Texto fornecido:

# # # # # # #

17. Uma tal natureza constitutiva revela-se, desde logo, no carácter vinculado da decisão de aprovação ou indeferimento da subsequente licença de loteamento.

18. Se a aprovação e a ratificação do Estudo Preliminar de Urbanização não fossem constitutivas de direitos, não teria qualquer cabimento, utilidade ou enquadramento jurídico a declaração do SEALOT da incompatibilidade do dito Estudo com o PROTALI.

19. A referida natureza constitutiva de direitos foi confirmada pela decisão, transitada em julgado, do Supremo Tribunal Administrativo, que se pronunciou pela validade da declaração de incompatibilidade em causa nos autos.

# # # # # # #

Dados brutos:
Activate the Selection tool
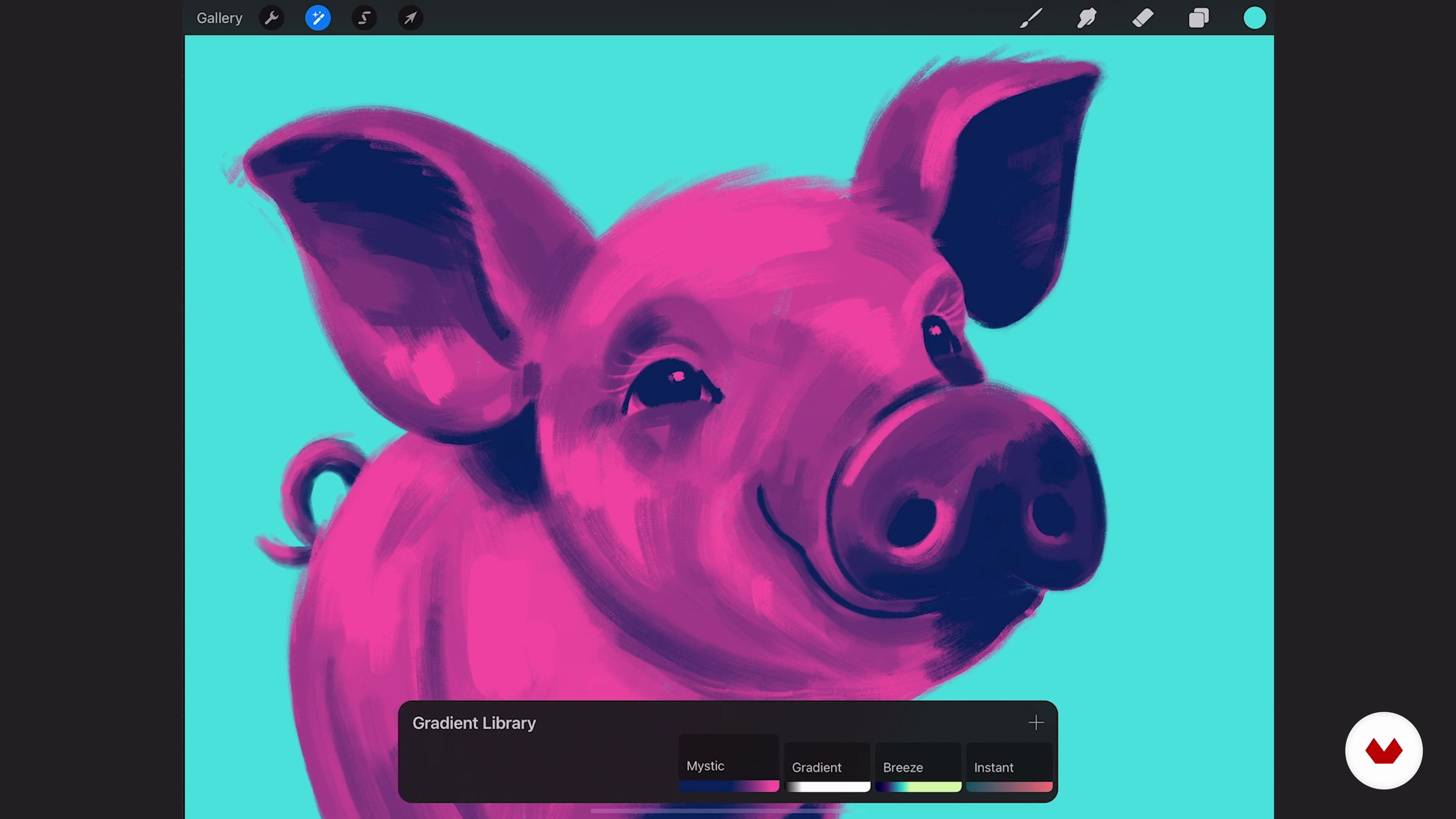click(364, 18)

# # # # # # #

Enunciado 1: No excerto sobre o Estudo Preliminar de Urbanização, que tribunal confirmou a natureza constitutiva de direitos?
Enunciado 2: Prolongue o excerto sobre o Estudo Preliminar de Urbanização a partir do ponto em que termina.

Resposta 1: O Supremo Tribunal Administrativo, por decisão transitada em julgado.

Resposta 2:
v. Dos erros de julgamento quanto aos pressupostos da responsabilidade por acto lícito de gestão pública previstos no Decreto-Lei n.° 48051, de 21 de Novembro de 1967 20. Constituindo a aprovação e ratificação do Estudo Preliminar de Urbanização actos constitutivos de direitos, a declaração de incompatibilidade deste com o PROTALI, tendo por efeito a extinção daqueles direitos, é um acto susceptível de gerar prejuízos.

21. O Recorrido tem o dever de indemnizar estes prejuízos, uma vez que estão verificados os pressupostos da responsabilidade civil do Estado por facto lícito, previstos no Decreto Lei nº 48051 de 21 de Novembro de 1967.

22. Apreciando dois daqueles pressupostos (a existência de prejuízos anormais e especiais e de um nexo de causalidade entre o acto lícito praticado e os prejuízos ocorridos), o Tribunal a quo concluiu pela não existência de responsabilidade civil no presente caso.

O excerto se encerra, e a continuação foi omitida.